People move rubble at the site of Saudi-led air strikes in the rebel-held Yemeni port

Saudi-led air strikes killed 20 civilians in the rebel-held Yemeni port city of Hodeida just hours after the rebels celebrated the second anniversary of their seizure of the capital, a government official said.

The raids hit the Suq al-Hunod district of the Red Sea port, the official in the government of President Abedrabbo Mansour Hadi which is supported by the Saudi-led coalition told AFP. 

The strikes were also reported by the rebel administration in the capital Sanaa, which said there were civilian casualties but gave no specific toll.

The loyalist official said the residential neighbourhood was "probably hit in error."

He said the presidential palace in Hodeida was also hit.

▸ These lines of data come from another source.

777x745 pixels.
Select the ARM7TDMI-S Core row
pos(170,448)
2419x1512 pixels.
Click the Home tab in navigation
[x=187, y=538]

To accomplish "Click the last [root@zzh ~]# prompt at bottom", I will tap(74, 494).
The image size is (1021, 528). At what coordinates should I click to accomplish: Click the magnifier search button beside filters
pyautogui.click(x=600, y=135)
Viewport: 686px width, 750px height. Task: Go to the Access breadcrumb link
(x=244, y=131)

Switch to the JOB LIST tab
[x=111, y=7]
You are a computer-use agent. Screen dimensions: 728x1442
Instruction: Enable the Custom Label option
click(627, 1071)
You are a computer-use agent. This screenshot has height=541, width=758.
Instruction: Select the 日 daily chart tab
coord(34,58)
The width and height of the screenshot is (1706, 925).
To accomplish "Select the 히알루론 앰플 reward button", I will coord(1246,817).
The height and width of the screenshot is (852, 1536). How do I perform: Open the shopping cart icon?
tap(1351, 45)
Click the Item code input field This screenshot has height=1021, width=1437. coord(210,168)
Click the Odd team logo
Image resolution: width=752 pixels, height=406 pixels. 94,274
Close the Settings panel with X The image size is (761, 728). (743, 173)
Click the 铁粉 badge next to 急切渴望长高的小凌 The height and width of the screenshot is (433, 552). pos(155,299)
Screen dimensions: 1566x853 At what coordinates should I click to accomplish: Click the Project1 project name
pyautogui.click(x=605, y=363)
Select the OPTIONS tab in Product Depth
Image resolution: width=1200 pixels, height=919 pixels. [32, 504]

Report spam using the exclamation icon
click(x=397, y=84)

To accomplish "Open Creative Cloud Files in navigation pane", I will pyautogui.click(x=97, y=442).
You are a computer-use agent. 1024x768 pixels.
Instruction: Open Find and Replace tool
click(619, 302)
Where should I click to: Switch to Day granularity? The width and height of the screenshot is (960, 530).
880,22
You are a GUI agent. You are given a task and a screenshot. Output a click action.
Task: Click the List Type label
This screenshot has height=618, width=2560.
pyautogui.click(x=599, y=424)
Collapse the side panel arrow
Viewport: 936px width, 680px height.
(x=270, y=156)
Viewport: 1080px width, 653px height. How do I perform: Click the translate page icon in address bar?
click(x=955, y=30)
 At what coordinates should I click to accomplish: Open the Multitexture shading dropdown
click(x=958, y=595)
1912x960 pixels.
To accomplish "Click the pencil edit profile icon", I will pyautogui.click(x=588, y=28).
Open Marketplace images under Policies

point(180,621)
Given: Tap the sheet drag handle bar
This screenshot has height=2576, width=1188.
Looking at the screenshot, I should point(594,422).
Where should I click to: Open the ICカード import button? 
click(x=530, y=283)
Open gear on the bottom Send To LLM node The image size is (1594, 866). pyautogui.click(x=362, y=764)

Pictures from Suq al-Hunod showed residents combing the rubble under arclights in a search for survivors.

Children were among the dead photographed at a city mortuary.

Dr Khaled Suhail of Hodeida's Al-Thawra hospital said his facility alone received 12 dead and 30 wounded from the strikes.

The Saudi-led coalition has been repeatedly criticised for the high civilian death toll from its 18-month-old bombing campaign in support of Hadi's government. 

More than 6,600 people have been killed since the intervention began, the majority of them civilians, according to the United Nations.

The intervention has pushed the rebels out of much of the south, but they remain in control of nearly all of Yemen's Red Sea coast as well as the capital Sanaa and much of the central and northern highlands.